Guillermo Busutil
Un hombre camina solo, detrás de su silencio, delante de su desesperación. Tiene 38 años, dos hijos adolescentes y una esposa que gana quinientos euros, de los que trescientos entrega al banco para no perder la casa. Ese kilómetro cero en el que un día juntó su rostro con el de ella y soñaron jóvenes un futuro dentro y al otro lado de la ventana. Lo mismo que miles de parejas que echaron cuentas a la construcción de una familia y al esfuerzo necesario para equilibrar la balanza del gasto y de los ingresos, de los sueños a medias y de las derrotas que tendrían que zurcirse mano a mano. Este hombre anduvo siempre en el tajo de cualquier empleo donde sudar un salario justo y nunca vivió por encima de sus posibilidades. Se llama Jesús Manuel Gracia.
En la carretera tan sólo es un hombre solo. En los periódicos es una efímera noticia breve sobre un parado de Ronda que ha emprendido el camino a Madrid para entregar una carta en el Congreso de los Diputados, con la esperanza de que los políticos arreglen su precaria situación económica.
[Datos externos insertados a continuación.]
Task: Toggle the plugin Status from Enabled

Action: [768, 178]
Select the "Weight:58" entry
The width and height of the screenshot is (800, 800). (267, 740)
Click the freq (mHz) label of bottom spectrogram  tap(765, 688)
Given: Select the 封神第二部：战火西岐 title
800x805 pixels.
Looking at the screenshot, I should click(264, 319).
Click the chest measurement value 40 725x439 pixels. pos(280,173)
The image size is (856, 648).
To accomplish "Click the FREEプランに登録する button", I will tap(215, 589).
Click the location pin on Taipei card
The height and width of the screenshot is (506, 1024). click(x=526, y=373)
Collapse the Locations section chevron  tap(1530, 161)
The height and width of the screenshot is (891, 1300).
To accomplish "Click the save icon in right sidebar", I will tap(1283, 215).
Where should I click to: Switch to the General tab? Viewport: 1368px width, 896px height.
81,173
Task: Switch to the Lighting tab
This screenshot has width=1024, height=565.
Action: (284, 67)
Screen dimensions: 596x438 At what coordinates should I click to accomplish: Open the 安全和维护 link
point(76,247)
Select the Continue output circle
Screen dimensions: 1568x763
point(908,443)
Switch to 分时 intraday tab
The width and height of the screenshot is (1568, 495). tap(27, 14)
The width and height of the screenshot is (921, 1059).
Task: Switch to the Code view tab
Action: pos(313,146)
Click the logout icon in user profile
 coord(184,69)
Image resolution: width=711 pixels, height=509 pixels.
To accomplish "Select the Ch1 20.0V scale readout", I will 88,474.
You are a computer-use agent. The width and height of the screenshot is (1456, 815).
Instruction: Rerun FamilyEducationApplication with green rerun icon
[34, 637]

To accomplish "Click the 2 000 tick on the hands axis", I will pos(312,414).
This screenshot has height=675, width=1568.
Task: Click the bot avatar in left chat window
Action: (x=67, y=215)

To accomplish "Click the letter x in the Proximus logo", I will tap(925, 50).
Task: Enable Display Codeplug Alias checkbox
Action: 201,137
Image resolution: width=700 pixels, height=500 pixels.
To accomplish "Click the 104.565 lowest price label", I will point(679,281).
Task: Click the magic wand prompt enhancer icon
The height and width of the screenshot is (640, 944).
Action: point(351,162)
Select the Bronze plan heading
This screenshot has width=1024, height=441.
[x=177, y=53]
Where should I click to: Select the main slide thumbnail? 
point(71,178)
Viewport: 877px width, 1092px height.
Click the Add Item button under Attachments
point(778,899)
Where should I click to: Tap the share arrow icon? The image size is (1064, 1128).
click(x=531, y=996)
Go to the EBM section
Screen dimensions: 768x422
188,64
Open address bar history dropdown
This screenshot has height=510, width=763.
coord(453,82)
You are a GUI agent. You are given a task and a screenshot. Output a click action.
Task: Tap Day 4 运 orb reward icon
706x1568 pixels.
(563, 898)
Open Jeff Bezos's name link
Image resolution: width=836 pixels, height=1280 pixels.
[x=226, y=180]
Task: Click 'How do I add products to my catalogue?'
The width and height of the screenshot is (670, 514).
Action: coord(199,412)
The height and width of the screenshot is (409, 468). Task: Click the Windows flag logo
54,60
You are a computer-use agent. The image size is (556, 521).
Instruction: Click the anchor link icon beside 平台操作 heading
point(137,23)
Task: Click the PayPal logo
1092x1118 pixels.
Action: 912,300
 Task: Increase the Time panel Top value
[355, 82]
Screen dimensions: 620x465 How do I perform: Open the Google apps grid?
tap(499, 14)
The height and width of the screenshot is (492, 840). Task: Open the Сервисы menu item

Es difícil imaginar a Montoro, a Guindos, a Fátima Báñez, a Andrea Fabra, a cualquier ministro, deteniéndose frente a este hombre para leer un papel, escrito con el vértigo de las palabras torcidas por la impotencia y el dolor, donde explica un problema que también es el de los 5.693.100 españoles sin empleo. Tampoco es fácil imaginar a otras señorías, con cartera de piel, dietas de alojamiento de 1.823 euros al mes exentos de impuestos –a pesar de tener piso en la capital de más de 150 metros cuadrados–, coche oficial, secretaria, periodista personal, plan de pensiones y una cita habitual en cualquier restaurante de renombre, escuchando a un tipo polvoriento, cansado y sin afeitar, pidiéndoles un rescate urgente y personal.
Jesús Manuel Gracia sabe que la épica de los pobres es la derrota y que la conciencia no cotiza en los mercados. Pero mejor intentarlo que quedarse en casa. La crisis no es un puzzle que se pueda resolver en la mesa de casa, intentando encajar las piezas de las deudas, de los recortes y del saldo. Eso sólo funciona en las mesas de los despachos áureos en los que se aprueba rápido el pelotazo de indemnizaciones millonarias para ex directivos y ex personalidades, como Carlos Dívar, Dolores Amorós o Mike Szürs entre muchos otros, que se marchan después de gastar dinero público en ocios privados y de quebrar la CAM y la compañía Spanair. Un trabajador tiene que hacer algo distinto. La dignidad consiste en volver a ganarnos lo que somos. Esto es lo que mueve a Jesús Manuel Gracia a recorrer 561 kilómetros, igual que hicieron en los noventa el minero Luis Castro, recibido finalmente por el Rey, y hace unos meses Eduardo Iñiguez de Heredia, afectado por un ERE de la empresa Celsa.
Si pensamos en este hombre, lo imaginaremos caminando serio, gritando su dolor a solas en medio de la carretera, curándose las ampollas de los pies, administrando comida y agua, mirando la foto arrugada de sus hijos y de la preocupada Penélope que espera su regreso. Intuiremos que también contempla como se desconcha de la noche una estrella fugaz a la que pedirle un deseo hacia el que no dejará de caminar en sueños y bajo el sol del verano.
El vicepresidente de la CEOE pide al Gobierno nuevos recortes y que se agilicen los despidos cambiando la excesiva judicialización de los expedientes de regulación de empleo. Le parecerá poco que la reforma laboral haya hecho crecer los ERES un 66% entre enero y mayo. Un reciente estudio de José Luis Torres y Gonzalo Fernández de Córdoba, profesores de la Universidad de Málaga, advierte de que la subida del IVA provocará una caída del PIB del 1,7% y destruirá 310 mil empleos en un año. Más excluidos del sistema que comprobarán como la Constitución, en cuyas páginas se defiende el derecho a un trabajo digno, a una casa y a una justicia igualitaria, se ha convertido en un libro de ficción. Puede que algunos decidan convertirse también en solitarios peregrinos del paro.
¿Es utópico pensar que les suceda como a Forrest Gump y que a su paso por las carreteras se les vayan sumando otros desahuciados, rumbo a las puertas del Congreso, de la Moncloa o la Zarzuela? Hoy más que nunca es cierto lo que dijo Borges: lo que le pasa a un hombre nos pasa a todos. La unión es lo único que nos queda, hasta que nos cobren el IRPF, nos detengan por hacerlo o Europa nos rescate del todo y el Gobierno nos gobierne con mando en plaza, cartillas de racionamiento bancario y el ideario del Nodo.